Arrange the stretch of the records from the line containing "Given: Click the waveform memory position bar" through the end of the records as a numbered list, omitting blank lines. Leave the pictures out of your answer.

== STORED ROWS

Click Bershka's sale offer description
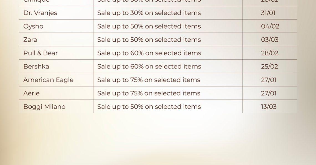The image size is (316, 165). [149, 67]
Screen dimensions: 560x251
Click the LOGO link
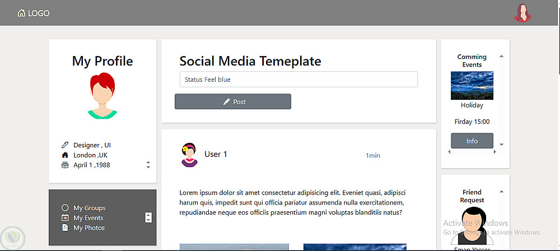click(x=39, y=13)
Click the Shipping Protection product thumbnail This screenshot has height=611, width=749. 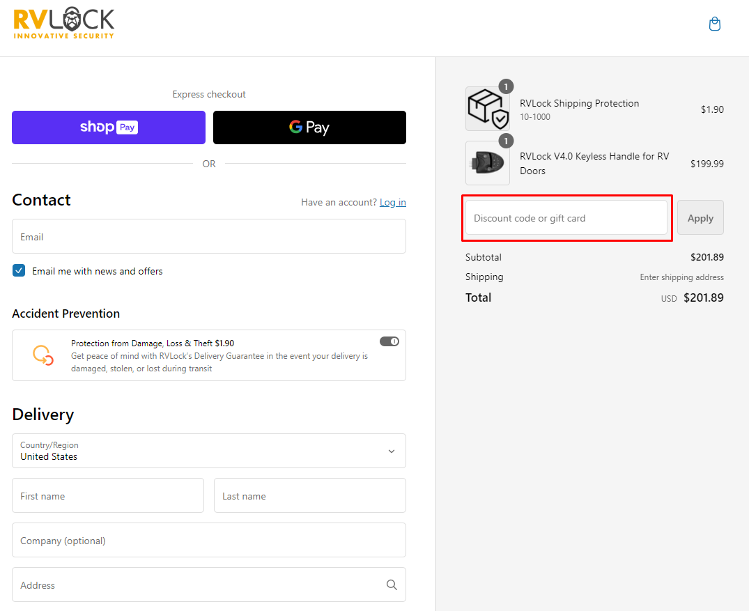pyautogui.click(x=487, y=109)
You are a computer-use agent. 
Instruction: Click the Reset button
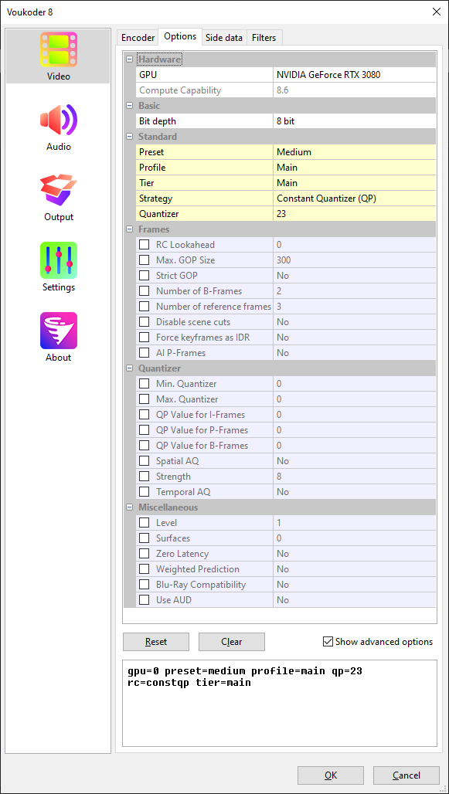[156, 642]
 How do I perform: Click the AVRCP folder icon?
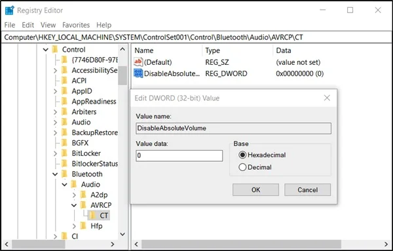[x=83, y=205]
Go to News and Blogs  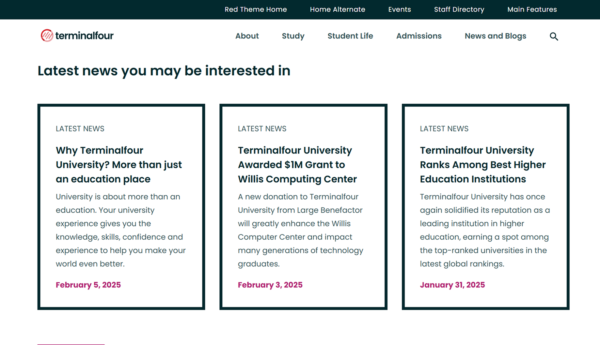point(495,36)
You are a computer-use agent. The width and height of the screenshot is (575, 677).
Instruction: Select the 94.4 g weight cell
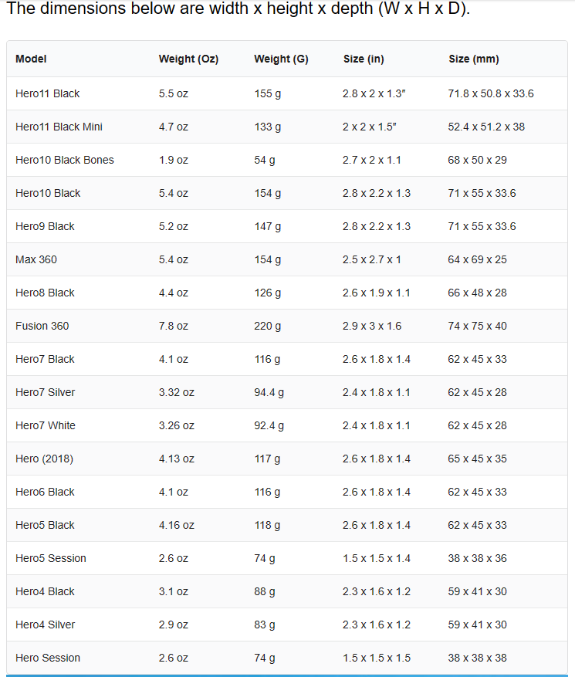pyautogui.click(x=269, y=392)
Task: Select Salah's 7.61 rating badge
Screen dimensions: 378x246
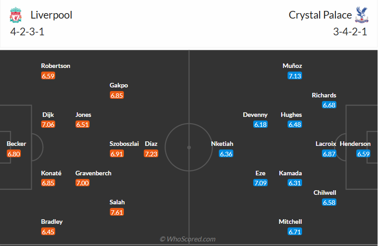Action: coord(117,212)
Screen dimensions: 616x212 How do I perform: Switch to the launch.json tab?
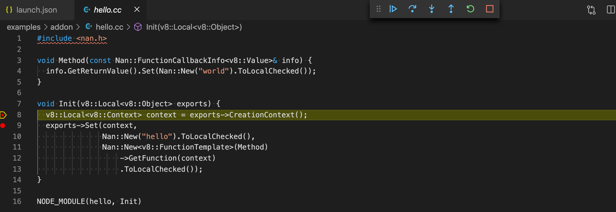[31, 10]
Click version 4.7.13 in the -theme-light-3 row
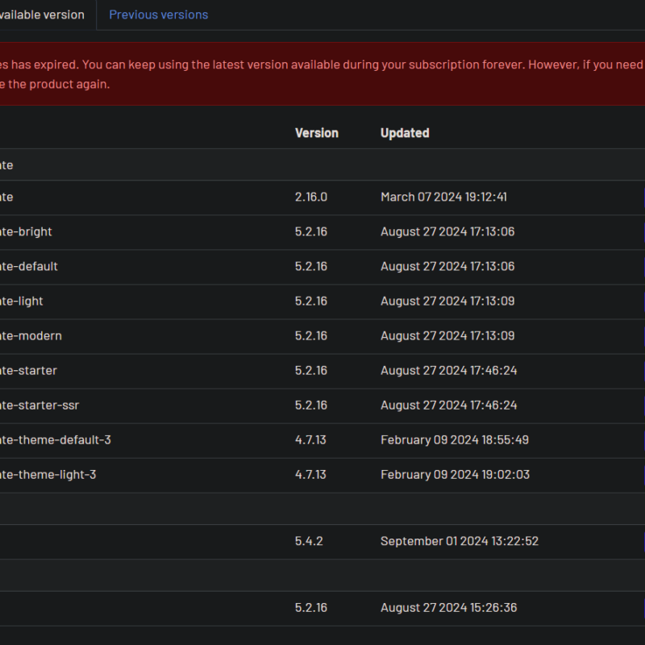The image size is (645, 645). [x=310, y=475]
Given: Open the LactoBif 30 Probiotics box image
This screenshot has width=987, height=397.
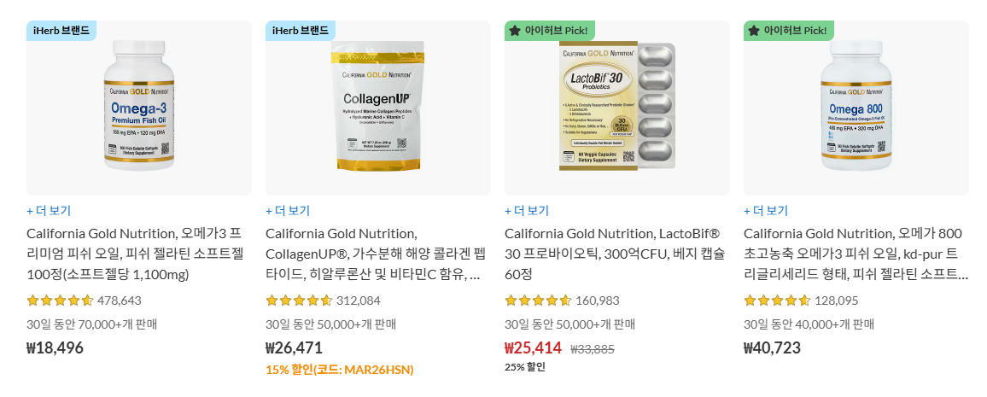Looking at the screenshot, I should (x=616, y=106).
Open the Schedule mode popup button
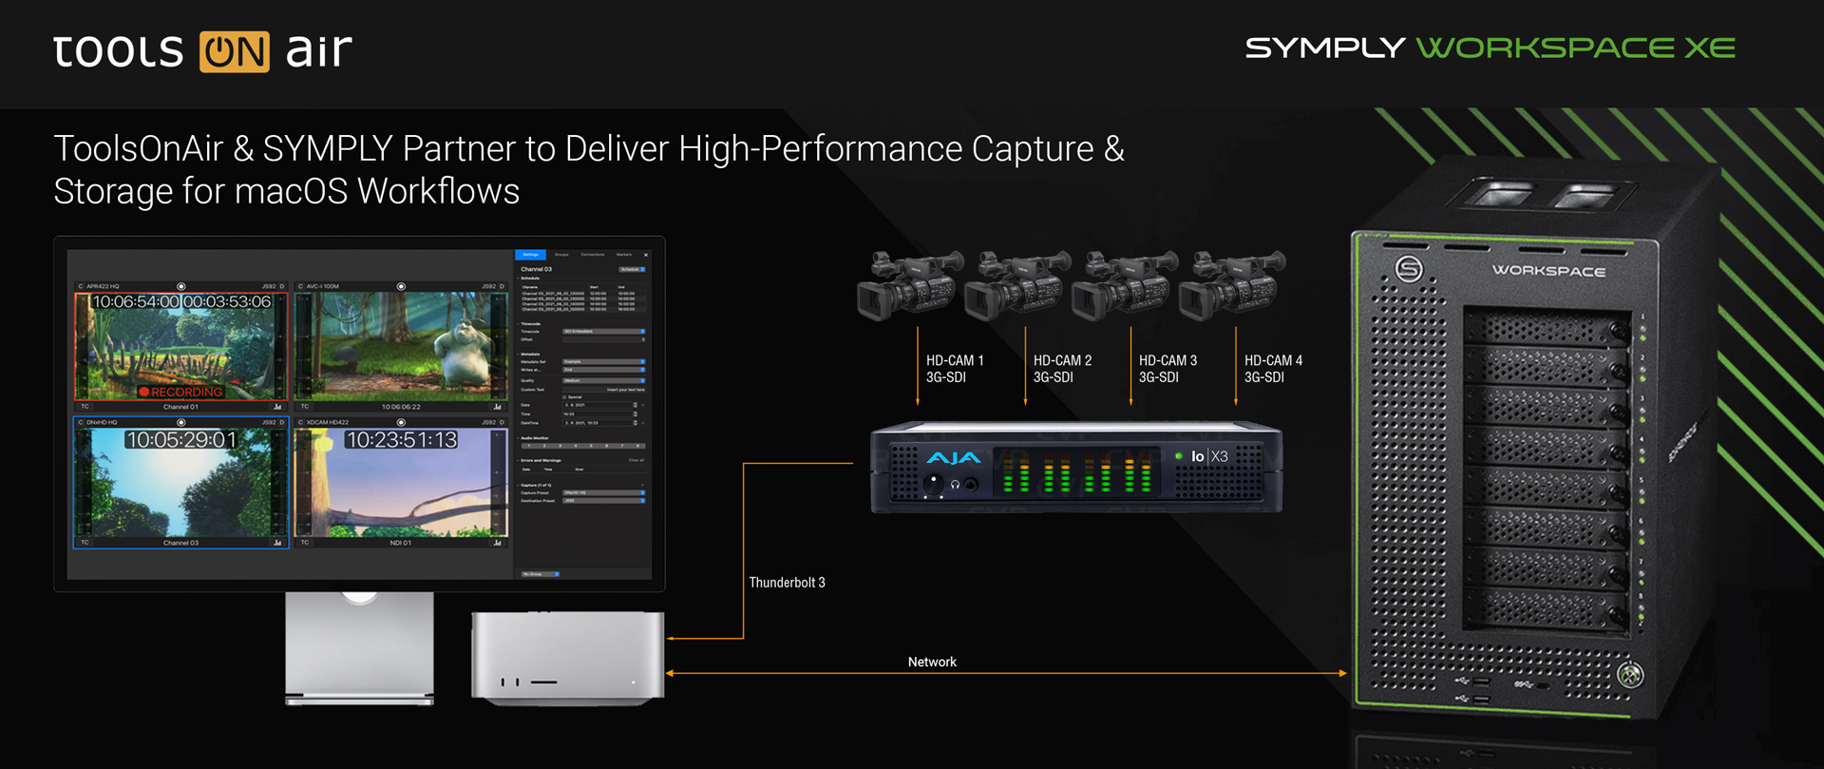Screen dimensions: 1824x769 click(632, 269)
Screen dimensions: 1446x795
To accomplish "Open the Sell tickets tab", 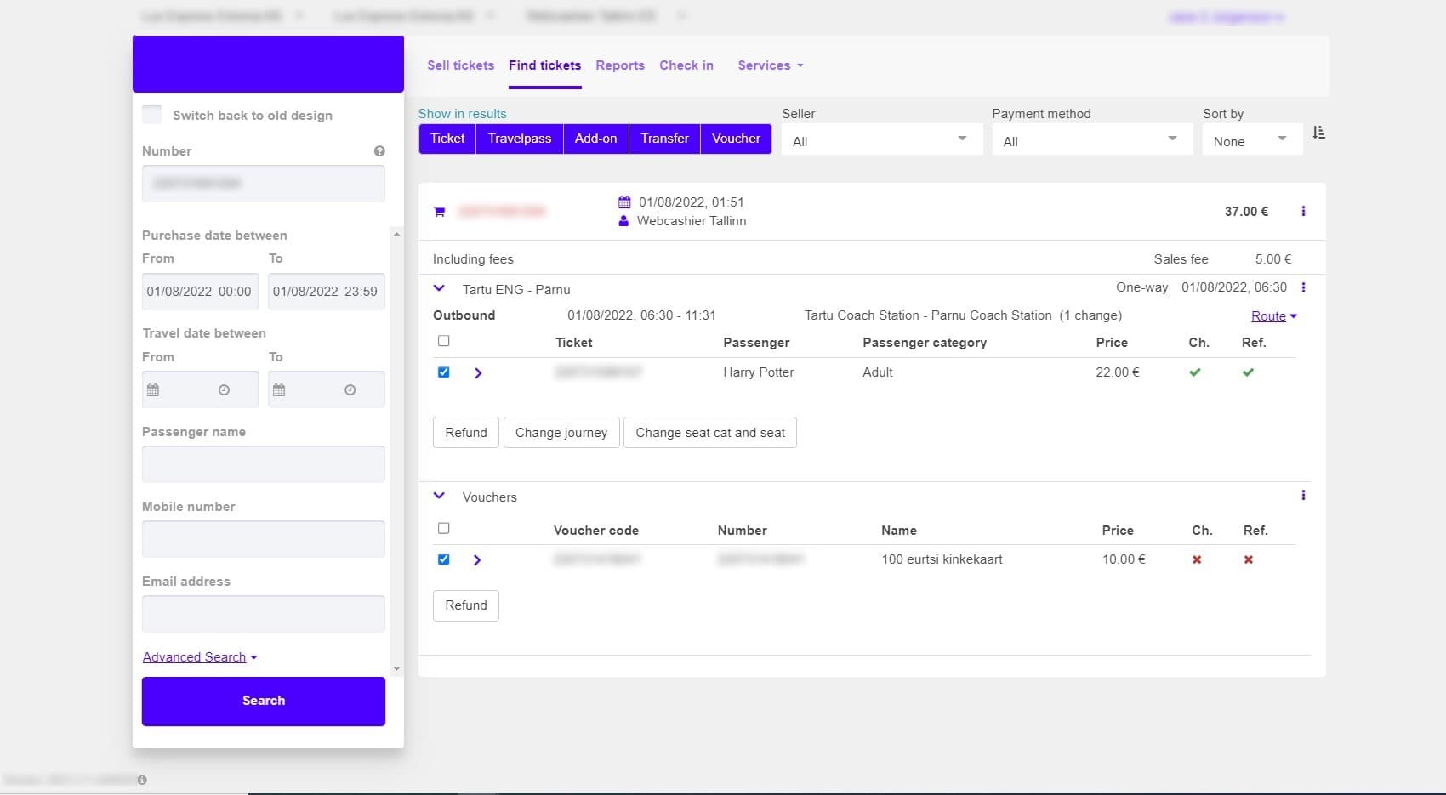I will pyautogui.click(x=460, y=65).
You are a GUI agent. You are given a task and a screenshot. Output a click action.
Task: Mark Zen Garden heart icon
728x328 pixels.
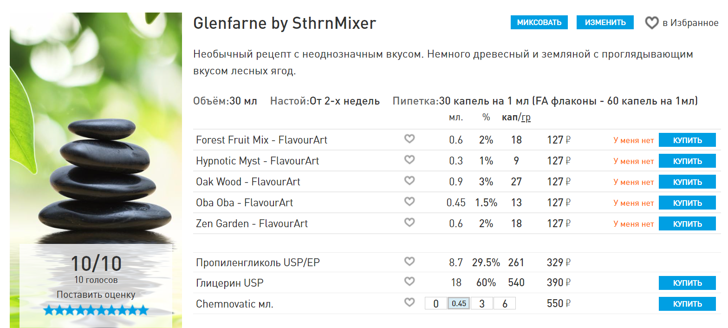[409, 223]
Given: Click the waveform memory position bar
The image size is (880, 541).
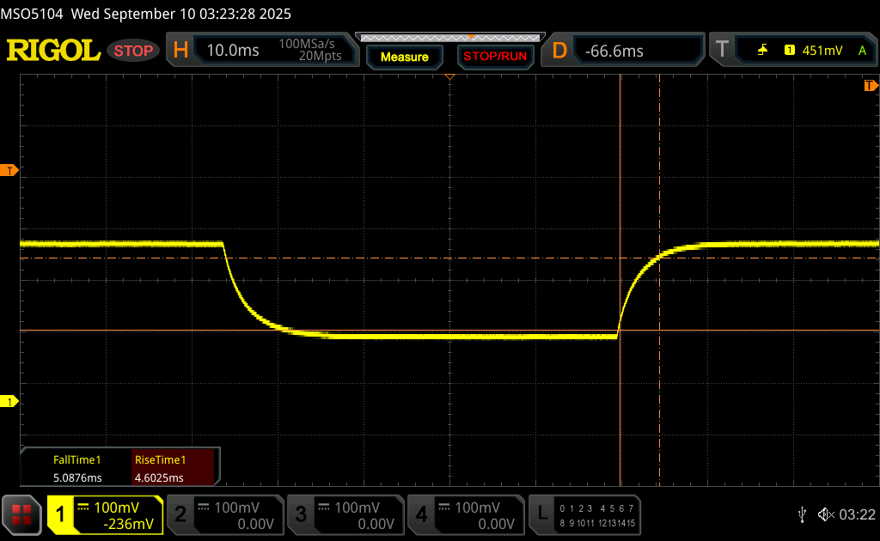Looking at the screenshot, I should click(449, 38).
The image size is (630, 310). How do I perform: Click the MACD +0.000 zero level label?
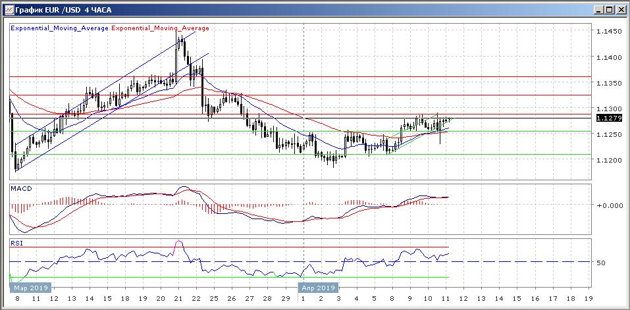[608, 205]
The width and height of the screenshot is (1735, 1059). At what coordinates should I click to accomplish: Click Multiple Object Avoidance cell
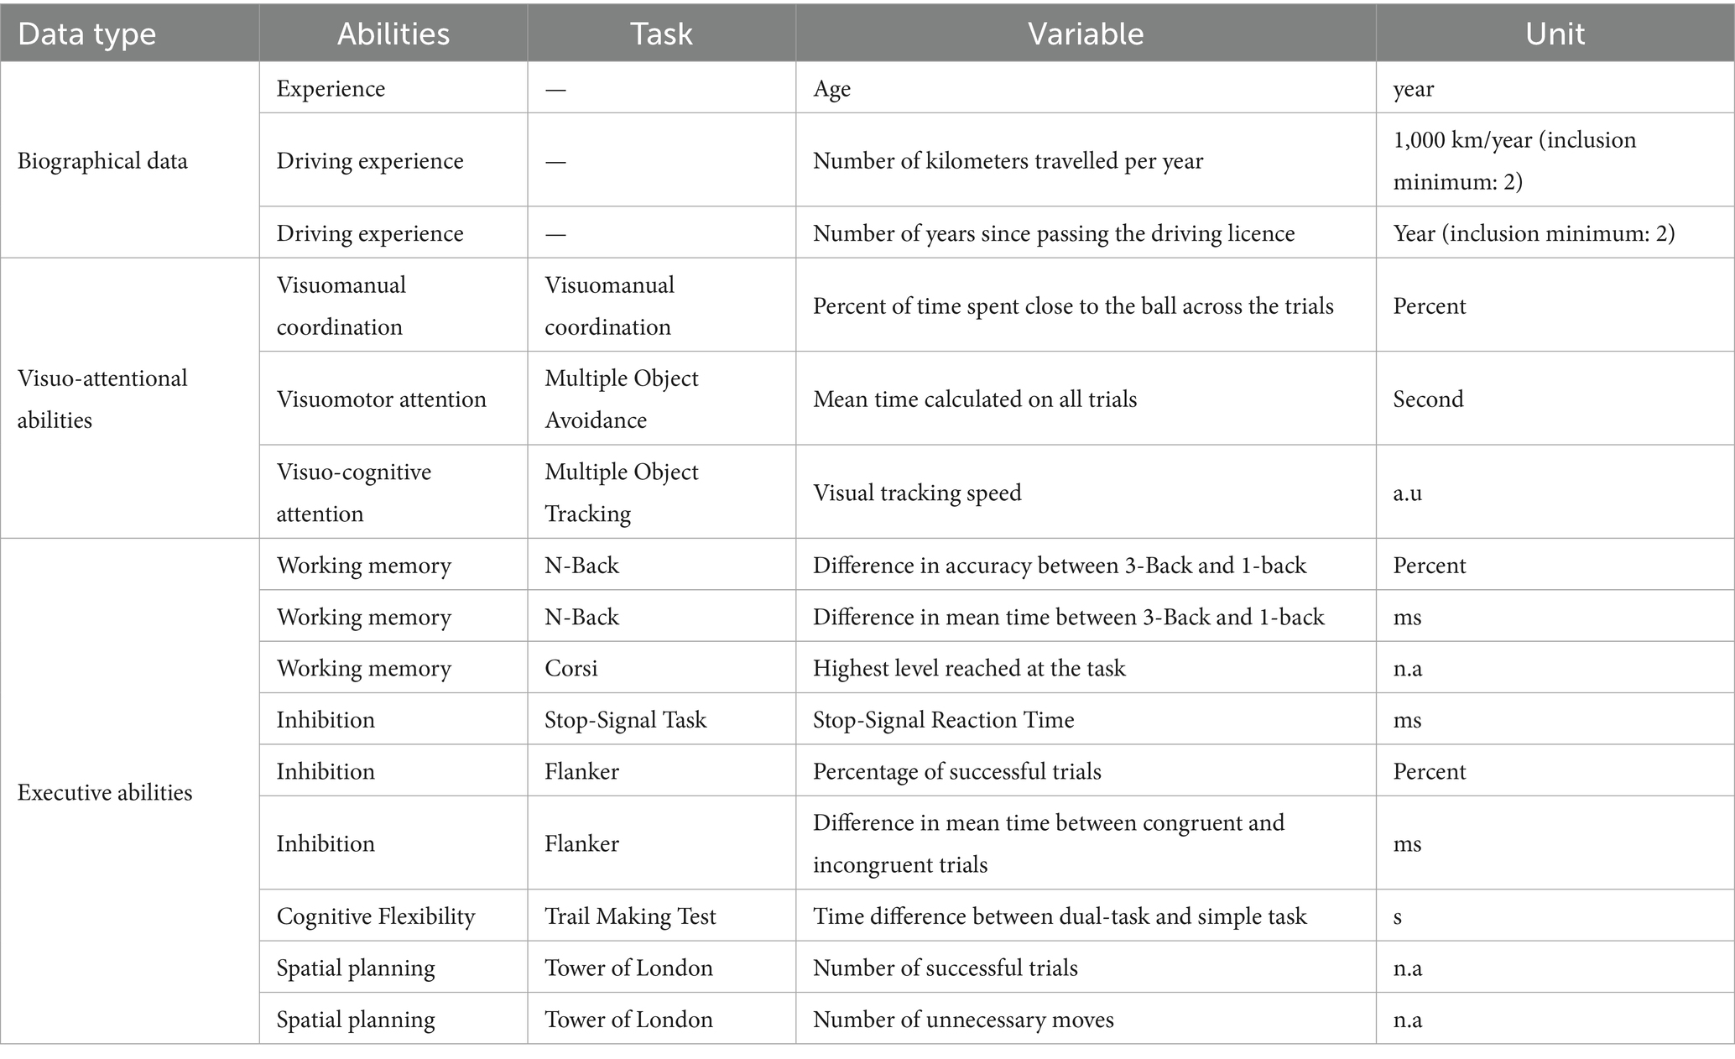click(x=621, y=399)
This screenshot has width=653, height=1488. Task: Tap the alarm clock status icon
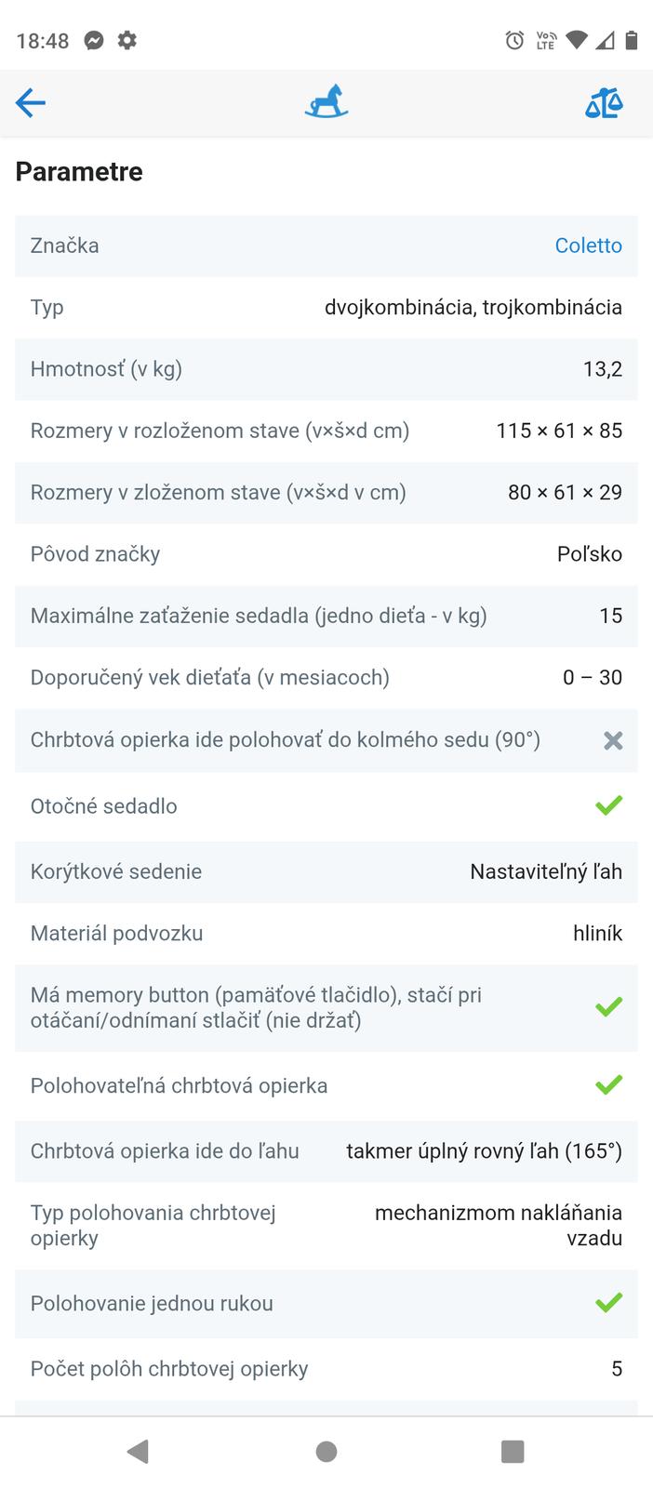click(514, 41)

====

**EXERCISE OUTPUT:**
1. Given: Click the waveform memory position bar
2. The image size is (880, 541).
3. Looking at the screenshot, I should click(449, 38).
4. The image size is (630, 310). How do I perform: Click the MACD +0.000 zero level label?
5. [608, 205]
6. The width and height of the screenshot is (1735, 1059). At what coordinates should I click to accomplish: Click Multiple Object Avoidance cell
7. click(x=621, y=399)
8. This screenshot has width=653, height=1488. Task: Tap the alarm clock status icon
9. click(514, 41)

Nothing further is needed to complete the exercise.